Sulla spinta degli avvenimenti del XVI secolo (la Riforma protestante) nella Chiesa cattolica si registrarono importanti novità, animate soprattutto dal desiderio di mostrare un volto diverso della fede cristiana. Per fare questo si cercò ispirazione nel passato per trovare elementi e prassi di vita per i contemporanei: si cercarono nelle origini le motivazioni per il presente. È il caso della riforma operata da san Bruno di Colonia che ha dato origine all’Ordine Certosino, all’interno della quale vengono prese in grande considerazione la Parola di Dio, l’iconografia, l’uso delle forme geometriche.

A proposito di queste ultime, è interessante notare con quanta attenzione, all’interno dell’Ordine, si procedesse alla rimozione degli angoli. Perché smussare gli angoli? Lo aveva già spiegato a suo tempo un grande Dottore della Chiesa del IV-V secolo, san Girolamo, il quale, commentando Ezechiele, aveva scritto che “gli angoli smussati tendono a seguire il tondo, che è la più bella di tutte le figure”. Come dire: ogni particolare va curato e deve dare forma a una visione di vita che non trascuri assolutamente nulla. Questo spiega come l’austerità e la povertà della Certosa dei primi secoli abbiano comunque lasciato spazio a nuove decorazioni: e proprio la santificazione di san Bruno del 1633 fu occasione per un impulso architettonico e decorativo generale davvero significativo.

I frati Certosini, come abbiamo visto, sono eremiti che vivono in comunità. I loro monasteri (certose), che si sono sviluppati sul modello del primo monastero francese, la Certosa, sono pensati per creare il clima migliore dove vivere la solitudine, ritrovandosi comunque insieme in rari momenti ben precisi.

Il refettorio è il luogo in cui i monaci si ritrovano per mangiare e bere senza infrangere l’originalità certosina. In questo senso, esso è un luogo paradigmatico del monastero, in cui vita religiosa e alimentazione si intersecano.

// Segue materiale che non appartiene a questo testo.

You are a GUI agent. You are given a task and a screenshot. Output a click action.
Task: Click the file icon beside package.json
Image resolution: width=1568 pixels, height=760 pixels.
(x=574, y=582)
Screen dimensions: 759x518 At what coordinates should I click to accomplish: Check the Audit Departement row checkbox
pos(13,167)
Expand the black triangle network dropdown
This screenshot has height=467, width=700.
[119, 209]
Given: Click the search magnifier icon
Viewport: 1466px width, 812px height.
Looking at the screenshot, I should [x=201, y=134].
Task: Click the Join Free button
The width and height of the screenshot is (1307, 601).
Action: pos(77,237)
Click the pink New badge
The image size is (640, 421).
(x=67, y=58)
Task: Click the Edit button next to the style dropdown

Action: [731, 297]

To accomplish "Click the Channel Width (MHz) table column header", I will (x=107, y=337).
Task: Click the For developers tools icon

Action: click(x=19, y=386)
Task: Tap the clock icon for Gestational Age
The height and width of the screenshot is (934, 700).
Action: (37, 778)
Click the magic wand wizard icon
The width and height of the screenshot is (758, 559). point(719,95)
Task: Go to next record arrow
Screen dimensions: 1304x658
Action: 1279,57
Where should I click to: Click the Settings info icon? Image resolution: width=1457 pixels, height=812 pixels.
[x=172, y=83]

Ogni ambiente del monastero deve rendere ben visibile il legame particolare tra l’uomo, che volontariamente accetta lo stile di vita certosino, e l’ambiente, che trasuda di sacro. Questo vale per la cella del monaco, così come anche per il refettorio e per gli oggetti, come le posate e tutto ciò che riempie la tavola, che vi partecipano a loro modo, quasi fossero strumenti liturgici, come se a tavola si celebrasse un culto liturgico.

E anche l’apparato iconografico ne risente: nei soggetti delle pitture che ricoprono le pareti delle Certose difficilmente mancano precisi riferimenti ai banchetti biblici, ad esempio:

Molto diffusi sono anche le pitture i cui soggetti ricordano l’Astinenza, la Temperanza e l’Obbedienza.

Nel refettorio monastico si mangia senza parlare. Lo si legge già nella Bibbia: «c’è un tempo per tacere e un tempo per parlare» (Qoelet 3,7). Nulla di nuovo, dunque. Basterebbe poi leggere alcuni autori del passato cristiano come Ippolito che, nel suo testo La Tradizione apostolica già legava pasto e silenzio:

Durante il pasto, coloro che sono invitati mangino in silenzio evitando di discutere, ma dicendo ciò che il vescovo permette o rispondendo alle sue domande”.

E ancora:

Se i fedeli prendono parte al pasto alla presenza non del vescovo, ma di un sacerdote o di un diacono, mangino con la stessa moderazione”.

Non si tratta di buona educazione, ma di una scelta religiosa, che pone la proclamazione della Parola di Dio al centro anche di un momento conviviale. Non che il “galateo” sfuggisse alla prassi certosina. Basterebbe ricordare, ad esempio, che lo stare a tavola conosceva indicazioni assai rigorose. I monaci, ad esempio, dovevano lavarsi le mani e curarsi che il loro corpo, durante il pasto, mantenesse la compostezza e la misura. Era proibito cibarsi con ingordigia (ricordiamo che ciò rimanda a un preciso peccato mortale: la gola) e non si consumava il pane prima del pasto. È bene sottolineare anche l’obbligo di evitare di sporcare la tovaglia per pulirsi la bocca (era bianca, quindi non doveva essere macchiata perché avrebbe perso il suo significato di purezza) e di servirsi del tovagliolo (utile, appunto, per la bocca) per pulirsi il naso.